## RECORDS SHOWN

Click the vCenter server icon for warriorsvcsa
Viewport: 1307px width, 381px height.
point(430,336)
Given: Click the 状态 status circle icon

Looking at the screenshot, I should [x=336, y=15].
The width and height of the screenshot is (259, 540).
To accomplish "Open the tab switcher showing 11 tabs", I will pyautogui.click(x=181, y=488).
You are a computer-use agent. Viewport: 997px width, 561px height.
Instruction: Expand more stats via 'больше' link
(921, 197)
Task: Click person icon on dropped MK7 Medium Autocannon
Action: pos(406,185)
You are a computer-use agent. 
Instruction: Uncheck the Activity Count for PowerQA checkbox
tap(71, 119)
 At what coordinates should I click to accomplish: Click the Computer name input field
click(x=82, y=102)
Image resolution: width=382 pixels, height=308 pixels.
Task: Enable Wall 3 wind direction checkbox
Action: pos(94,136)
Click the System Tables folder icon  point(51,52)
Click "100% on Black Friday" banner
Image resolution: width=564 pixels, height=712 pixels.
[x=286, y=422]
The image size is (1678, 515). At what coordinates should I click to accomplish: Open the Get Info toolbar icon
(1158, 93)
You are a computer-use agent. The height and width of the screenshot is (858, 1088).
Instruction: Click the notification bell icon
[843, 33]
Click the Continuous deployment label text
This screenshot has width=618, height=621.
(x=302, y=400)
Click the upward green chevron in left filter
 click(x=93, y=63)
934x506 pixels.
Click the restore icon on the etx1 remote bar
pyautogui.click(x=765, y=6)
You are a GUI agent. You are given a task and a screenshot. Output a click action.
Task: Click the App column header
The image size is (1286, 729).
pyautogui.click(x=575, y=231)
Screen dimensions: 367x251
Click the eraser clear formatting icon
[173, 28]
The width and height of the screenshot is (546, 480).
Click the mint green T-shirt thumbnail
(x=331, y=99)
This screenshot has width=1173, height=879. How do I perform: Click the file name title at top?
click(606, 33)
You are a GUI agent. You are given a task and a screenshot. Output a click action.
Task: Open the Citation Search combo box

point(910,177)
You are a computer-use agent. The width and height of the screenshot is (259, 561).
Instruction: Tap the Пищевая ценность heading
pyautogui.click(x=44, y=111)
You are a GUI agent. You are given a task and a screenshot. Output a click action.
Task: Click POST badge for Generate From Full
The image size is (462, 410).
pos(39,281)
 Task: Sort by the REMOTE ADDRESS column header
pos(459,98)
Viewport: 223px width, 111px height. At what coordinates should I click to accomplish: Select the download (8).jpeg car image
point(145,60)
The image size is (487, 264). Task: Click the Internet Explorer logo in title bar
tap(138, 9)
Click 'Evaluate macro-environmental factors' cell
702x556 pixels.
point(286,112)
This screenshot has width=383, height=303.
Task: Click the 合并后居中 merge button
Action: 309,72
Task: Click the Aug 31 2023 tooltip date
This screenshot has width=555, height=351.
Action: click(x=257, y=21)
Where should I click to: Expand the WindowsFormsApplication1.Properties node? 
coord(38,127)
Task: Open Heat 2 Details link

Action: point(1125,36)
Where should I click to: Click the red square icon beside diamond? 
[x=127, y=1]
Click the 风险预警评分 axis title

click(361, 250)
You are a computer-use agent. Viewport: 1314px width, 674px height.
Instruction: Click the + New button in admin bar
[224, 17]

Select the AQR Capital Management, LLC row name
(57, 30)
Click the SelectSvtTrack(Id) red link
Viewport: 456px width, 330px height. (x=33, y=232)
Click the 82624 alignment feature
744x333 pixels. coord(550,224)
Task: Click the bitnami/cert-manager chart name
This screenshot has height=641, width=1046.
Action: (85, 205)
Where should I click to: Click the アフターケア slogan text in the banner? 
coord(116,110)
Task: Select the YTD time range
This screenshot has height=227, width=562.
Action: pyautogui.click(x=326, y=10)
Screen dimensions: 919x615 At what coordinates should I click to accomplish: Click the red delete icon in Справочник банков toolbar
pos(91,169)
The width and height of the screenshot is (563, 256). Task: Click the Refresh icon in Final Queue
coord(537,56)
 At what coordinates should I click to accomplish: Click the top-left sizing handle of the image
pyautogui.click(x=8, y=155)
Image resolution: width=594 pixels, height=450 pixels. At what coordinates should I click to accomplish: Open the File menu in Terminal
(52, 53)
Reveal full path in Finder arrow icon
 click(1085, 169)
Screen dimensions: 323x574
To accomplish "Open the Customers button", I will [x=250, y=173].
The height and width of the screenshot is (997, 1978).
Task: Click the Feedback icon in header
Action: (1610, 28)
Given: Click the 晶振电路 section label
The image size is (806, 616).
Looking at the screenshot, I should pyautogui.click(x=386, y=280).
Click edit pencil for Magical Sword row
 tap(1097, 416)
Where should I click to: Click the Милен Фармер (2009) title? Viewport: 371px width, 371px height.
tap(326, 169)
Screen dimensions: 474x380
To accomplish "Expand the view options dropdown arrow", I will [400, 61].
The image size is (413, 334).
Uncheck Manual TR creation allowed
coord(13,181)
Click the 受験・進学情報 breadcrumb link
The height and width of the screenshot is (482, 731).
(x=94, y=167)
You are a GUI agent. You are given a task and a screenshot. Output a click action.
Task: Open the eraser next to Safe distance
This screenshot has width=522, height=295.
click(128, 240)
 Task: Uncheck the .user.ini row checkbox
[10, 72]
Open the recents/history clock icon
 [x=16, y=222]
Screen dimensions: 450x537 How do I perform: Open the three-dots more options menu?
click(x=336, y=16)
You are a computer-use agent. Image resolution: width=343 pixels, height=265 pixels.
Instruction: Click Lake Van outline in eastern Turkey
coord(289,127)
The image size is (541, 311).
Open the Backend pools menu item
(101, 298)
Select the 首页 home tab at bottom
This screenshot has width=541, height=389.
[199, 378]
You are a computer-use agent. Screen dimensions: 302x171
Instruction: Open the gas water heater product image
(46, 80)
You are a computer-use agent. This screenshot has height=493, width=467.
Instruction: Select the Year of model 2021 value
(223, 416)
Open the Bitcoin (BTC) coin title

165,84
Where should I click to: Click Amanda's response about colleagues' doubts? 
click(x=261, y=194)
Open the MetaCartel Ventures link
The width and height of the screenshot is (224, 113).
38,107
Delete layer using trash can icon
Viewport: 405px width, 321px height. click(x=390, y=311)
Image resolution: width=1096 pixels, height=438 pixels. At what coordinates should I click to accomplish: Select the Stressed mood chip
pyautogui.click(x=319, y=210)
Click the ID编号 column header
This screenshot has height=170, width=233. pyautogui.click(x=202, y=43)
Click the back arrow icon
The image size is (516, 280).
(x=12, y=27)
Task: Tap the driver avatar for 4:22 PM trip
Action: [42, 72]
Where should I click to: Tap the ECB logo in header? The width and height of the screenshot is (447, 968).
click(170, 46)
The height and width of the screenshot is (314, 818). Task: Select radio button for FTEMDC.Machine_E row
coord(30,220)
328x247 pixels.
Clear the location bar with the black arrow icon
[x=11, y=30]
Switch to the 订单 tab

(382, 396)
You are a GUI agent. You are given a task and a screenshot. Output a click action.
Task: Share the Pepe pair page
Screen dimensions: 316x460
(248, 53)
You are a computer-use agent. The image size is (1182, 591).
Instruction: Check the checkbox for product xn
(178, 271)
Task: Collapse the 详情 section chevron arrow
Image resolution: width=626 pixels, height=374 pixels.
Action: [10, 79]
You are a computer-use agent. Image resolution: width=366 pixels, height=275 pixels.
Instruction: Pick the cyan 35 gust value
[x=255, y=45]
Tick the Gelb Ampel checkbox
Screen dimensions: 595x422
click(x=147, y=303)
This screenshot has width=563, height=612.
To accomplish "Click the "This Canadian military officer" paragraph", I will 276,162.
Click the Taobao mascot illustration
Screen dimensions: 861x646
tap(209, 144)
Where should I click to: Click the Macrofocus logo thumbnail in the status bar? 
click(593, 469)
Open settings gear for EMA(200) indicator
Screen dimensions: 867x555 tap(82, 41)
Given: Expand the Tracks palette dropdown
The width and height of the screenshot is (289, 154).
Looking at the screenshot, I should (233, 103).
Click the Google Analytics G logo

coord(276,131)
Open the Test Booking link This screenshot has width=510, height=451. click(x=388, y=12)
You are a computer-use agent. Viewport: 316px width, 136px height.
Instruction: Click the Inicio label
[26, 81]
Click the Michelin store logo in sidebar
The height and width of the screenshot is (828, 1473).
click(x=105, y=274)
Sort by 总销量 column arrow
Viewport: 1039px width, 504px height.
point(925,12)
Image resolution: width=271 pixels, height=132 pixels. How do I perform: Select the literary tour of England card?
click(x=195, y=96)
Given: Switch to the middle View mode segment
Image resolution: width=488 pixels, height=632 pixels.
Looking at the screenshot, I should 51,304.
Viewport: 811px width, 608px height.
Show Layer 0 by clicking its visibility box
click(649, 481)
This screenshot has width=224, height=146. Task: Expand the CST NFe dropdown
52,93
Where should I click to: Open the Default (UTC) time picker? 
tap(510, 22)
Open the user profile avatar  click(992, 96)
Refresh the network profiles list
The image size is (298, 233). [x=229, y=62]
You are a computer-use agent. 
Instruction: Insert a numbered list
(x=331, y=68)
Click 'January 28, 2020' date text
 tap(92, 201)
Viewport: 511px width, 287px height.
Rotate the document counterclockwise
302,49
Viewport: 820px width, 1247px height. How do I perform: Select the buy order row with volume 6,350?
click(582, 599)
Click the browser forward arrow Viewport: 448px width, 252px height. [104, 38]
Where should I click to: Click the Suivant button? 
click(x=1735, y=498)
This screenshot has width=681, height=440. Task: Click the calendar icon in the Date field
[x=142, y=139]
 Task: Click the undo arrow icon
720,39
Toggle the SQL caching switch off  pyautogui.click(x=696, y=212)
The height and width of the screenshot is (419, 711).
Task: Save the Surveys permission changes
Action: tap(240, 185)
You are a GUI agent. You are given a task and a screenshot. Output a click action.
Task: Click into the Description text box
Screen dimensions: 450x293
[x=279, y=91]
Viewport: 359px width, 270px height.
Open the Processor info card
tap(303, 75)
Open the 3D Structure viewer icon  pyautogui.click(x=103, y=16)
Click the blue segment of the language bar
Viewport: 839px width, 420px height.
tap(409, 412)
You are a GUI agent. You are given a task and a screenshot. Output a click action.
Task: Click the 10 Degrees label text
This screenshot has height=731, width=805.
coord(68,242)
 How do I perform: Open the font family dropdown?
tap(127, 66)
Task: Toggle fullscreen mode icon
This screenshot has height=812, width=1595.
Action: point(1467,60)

## TO DO
What lines in the listing above contain the word "section"? Show each one.

## RESULT
Given: Click the 晶振电路 section label
Task: Collapse the 详情 section chevron arrow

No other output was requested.